- [Work required] Could the lines from the line bearing "The width and height of the screenshot is (541, 467)." to the end of the records below be copied exactly, with the pictures left out and no other lines added?

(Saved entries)
──────

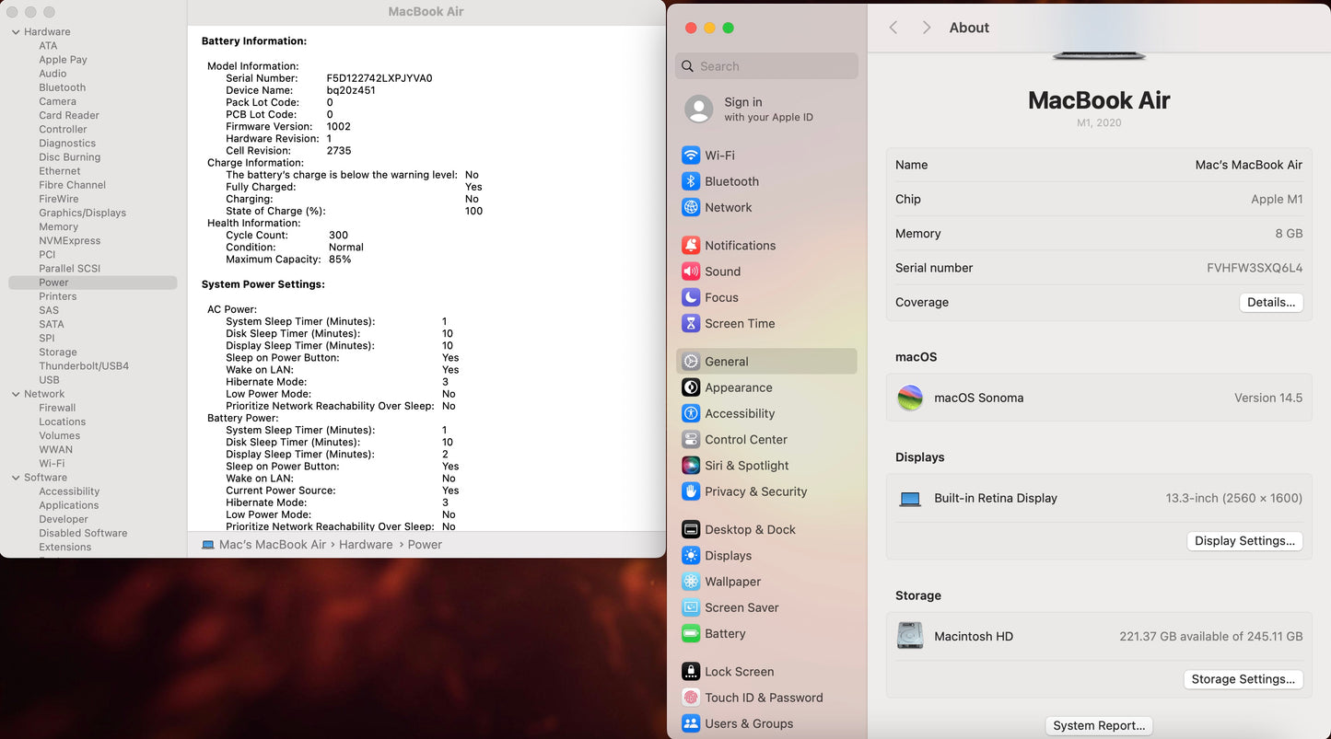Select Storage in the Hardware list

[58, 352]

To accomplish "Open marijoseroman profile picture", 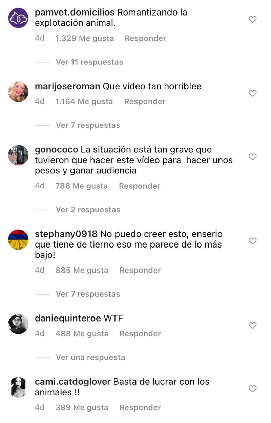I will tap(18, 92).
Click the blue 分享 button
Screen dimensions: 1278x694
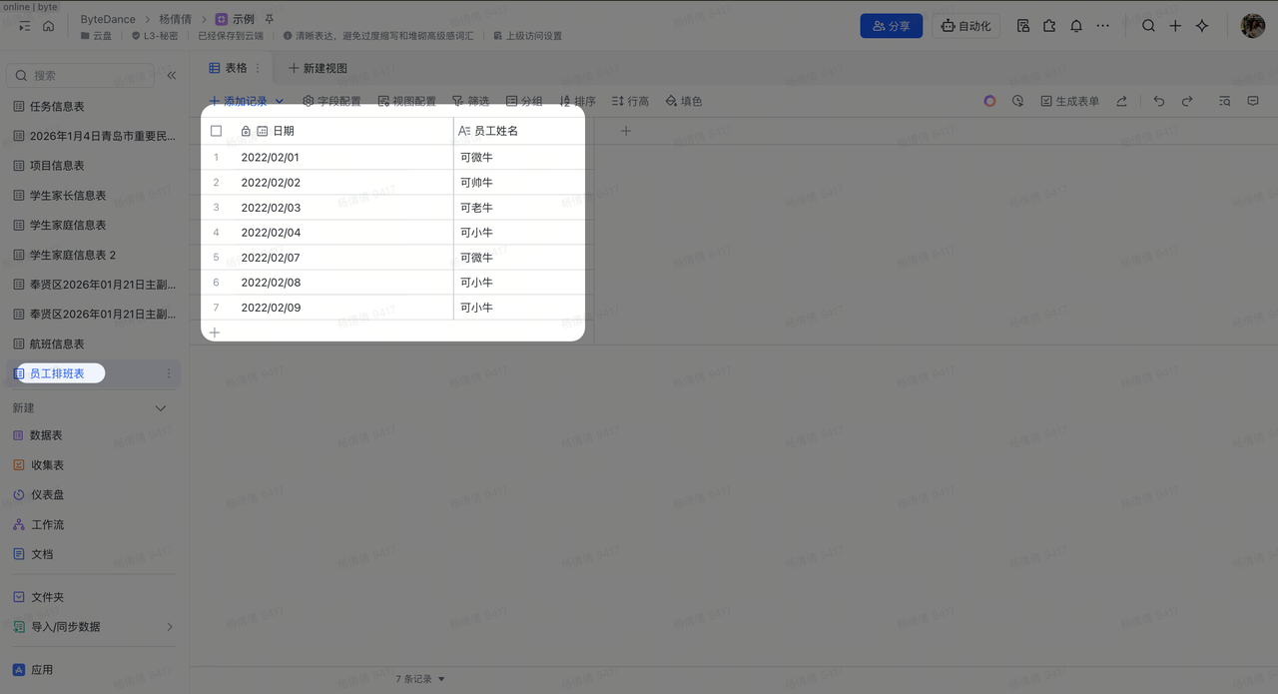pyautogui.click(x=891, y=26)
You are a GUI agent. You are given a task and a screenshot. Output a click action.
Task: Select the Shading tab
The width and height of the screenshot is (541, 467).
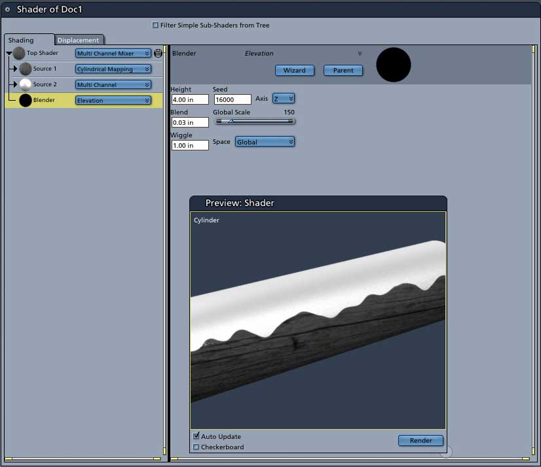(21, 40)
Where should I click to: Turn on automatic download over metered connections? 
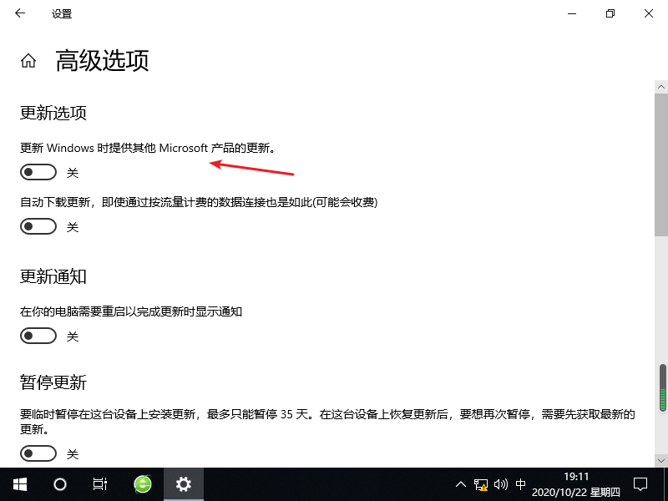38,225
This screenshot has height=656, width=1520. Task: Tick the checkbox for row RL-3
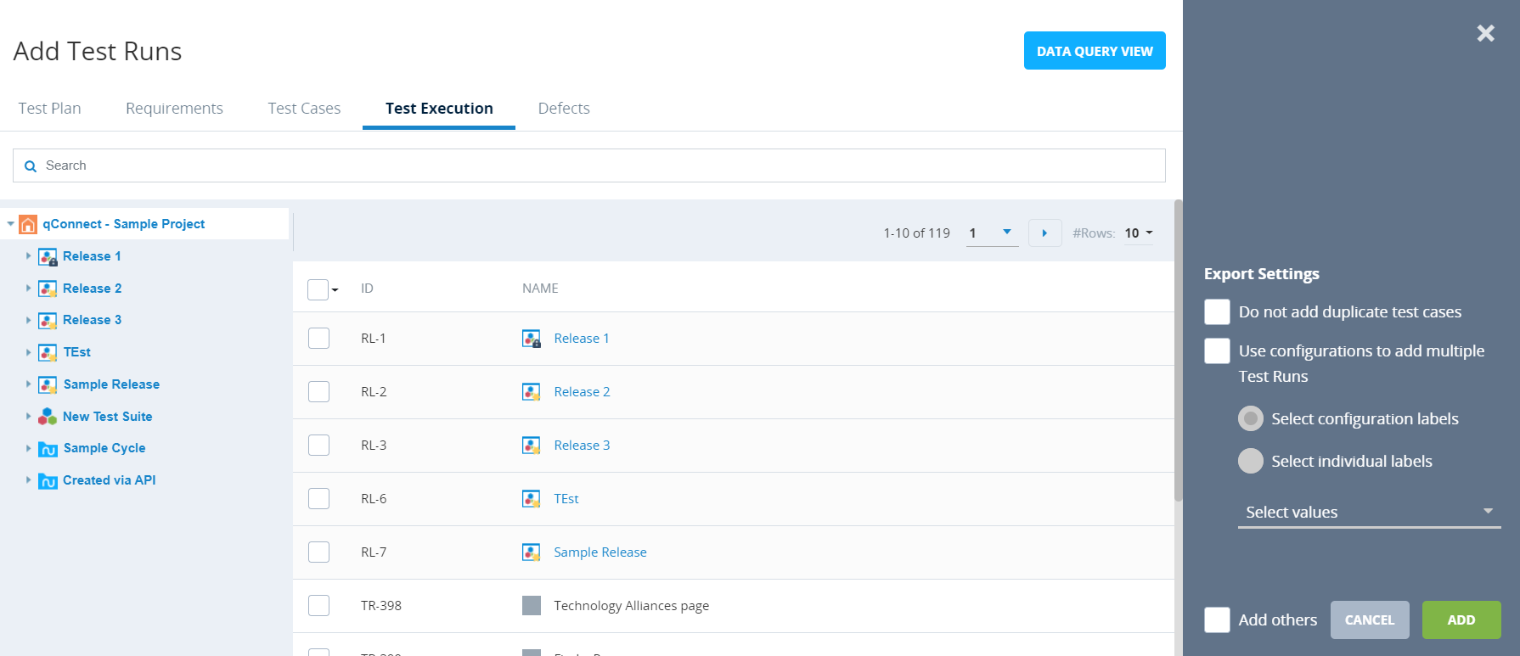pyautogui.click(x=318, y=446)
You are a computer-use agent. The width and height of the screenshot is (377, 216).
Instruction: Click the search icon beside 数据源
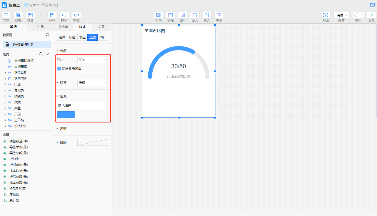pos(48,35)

──────

- [Output of the task]
The width and height of the screenshot is (541, 467).
(21, 40)
Where should I click to: Turn on automatic download over metered connections? 
38,225
This screenshot has height=656, width=1520. Task: Tick the checkbox for row RL-3
pyautogui.click(x=318, y=446)
You are a computer-use agent. The width and height of the screenshot is (377, 216).
Instruction: Click the search icon beside 数据源
pos(48,35)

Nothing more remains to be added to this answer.